Anche la ormai leggendaria parte vocale di “The Great Gig In The Sky” ha il suo debito nei confronti del caso e, tanto per cambiare, è legata a strascichi legali. L’idea era di aggiungere una voce femminile al brano: Alan Parson chiamò Clare Torry, una vocalist da studio di registrazione che all’epoca aveva 22 anni. La Torry registrò le sue tracce e dopo una paio di session fu liquidata con 60 sterline: sembra che fosse addirittura intenzionata a scrivere un messaggio di scuse alla band perché riteneva che la sua performance potesse risultare troppo enfatica. Solo a pubblicazione avvenuta si rese conto che il suo nome faceva parte dei credits dell’album: la vicenda è proseguita nei tribunali fino al 2005, quando un giudice ha riconosciuto i mancati guadagni della Torry attribuendole il 50% della proprietà del brano e il 50% dei diritti rendendola milionaria. L’aneddotica è sterminata: “Us and Them” per esempio era stata scritta da Richard Wright per “Zabriskie Point” ma Antonioni la rifutò, “Money”, con tutti quei rumori e clangori e suoni di registratori di cassa voluti da Waters e registrati in modo analogico, è uno dei 7/4 più celebri della storia del rock (“ma per l’assolo di chitarra, ha ricordato David Gilmour, siamo tornati al 4/4 per rendermi le cose più facili”).
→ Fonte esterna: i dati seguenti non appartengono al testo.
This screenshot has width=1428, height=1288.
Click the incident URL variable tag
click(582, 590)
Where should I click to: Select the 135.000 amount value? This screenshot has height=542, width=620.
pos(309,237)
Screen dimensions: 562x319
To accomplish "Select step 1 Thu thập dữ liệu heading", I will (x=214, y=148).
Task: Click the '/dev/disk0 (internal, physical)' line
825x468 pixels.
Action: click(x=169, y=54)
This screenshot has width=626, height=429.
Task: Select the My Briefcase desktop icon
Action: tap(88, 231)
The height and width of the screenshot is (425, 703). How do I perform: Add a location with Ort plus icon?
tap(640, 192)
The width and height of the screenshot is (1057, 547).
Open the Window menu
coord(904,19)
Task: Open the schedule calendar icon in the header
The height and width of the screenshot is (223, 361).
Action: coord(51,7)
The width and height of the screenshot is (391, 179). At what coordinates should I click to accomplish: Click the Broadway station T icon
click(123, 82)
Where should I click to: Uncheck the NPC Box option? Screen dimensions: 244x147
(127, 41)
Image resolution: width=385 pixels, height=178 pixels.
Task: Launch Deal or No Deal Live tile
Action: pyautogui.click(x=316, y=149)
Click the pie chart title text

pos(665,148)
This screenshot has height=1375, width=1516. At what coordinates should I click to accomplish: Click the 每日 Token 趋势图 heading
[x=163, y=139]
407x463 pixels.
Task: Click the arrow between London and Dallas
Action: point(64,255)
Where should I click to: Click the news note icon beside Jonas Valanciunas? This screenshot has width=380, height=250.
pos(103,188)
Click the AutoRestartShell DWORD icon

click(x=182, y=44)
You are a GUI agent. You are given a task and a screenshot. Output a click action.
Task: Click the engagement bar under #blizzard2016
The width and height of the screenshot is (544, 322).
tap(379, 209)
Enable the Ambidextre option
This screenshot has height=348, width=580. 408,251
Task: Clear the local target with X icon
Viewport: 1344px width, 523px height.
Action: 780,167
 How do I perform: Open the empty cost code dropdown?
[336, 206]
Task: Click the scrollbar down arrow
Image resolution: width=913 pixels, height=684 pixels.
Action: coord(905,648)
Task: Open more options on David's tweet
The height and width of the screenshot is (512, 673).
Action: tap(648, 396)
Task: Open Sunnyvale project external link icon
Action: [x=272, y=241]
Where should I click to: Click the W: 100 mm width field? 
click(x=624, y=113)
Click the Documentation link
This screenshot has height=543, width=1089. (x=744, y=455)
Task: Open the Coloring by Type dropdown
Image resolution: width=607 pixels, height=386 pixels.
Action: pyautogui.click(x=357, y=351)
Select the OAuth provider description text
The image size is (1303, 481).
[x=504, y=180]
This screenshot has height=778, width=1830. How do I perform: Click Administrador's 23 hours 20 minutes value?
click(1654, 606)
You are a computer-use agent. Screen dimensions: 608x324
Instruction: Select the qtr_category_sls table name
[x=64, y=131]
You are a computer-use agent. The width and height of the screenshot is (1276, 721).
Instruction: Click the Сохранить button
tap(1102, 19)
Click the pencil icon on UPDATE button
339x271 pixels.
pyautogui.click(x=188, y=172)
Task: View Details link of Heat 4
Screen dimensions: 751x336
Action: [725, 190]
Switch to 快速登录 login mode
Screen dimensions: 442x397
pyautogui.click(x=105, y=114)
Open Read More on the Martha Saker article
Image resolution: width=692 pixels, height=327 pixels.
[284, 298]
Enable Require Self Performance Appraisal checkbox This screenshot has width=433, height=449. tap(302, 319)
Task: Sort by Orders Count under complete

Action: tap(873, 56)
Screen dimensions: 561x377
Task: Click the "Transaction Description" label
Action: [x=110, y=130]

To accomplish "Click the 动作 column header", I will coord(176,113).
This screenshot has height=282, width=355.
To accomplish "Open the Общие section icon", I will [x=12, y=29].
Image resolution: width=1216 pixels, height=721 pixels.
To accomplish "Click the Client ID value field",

Come tutti gli autentici capolavori, “The Dark Side of The Moon” dopo 50 anni mantiene intatta quell’aura speciale che porta la musica in un altrove che i tantissimi studi e le ricostruzioni più accurate non riescono a cogliere perché rimane insondabile. Un’opera pensata come un concept album senza singoli (“Money” uscì negli Usa per iniziativa della casa discografica) asciugando le performance dalle lunghe improvvisazioni strumentali che caratterizzavano la musica dei Pink Floyd, ottenendo così una sintesi meravigliosa, perfetta e dagli effetti stupefacenti, perché il primo marzo del 1973 da un disco in vinile è scaturita la lingua del futuro.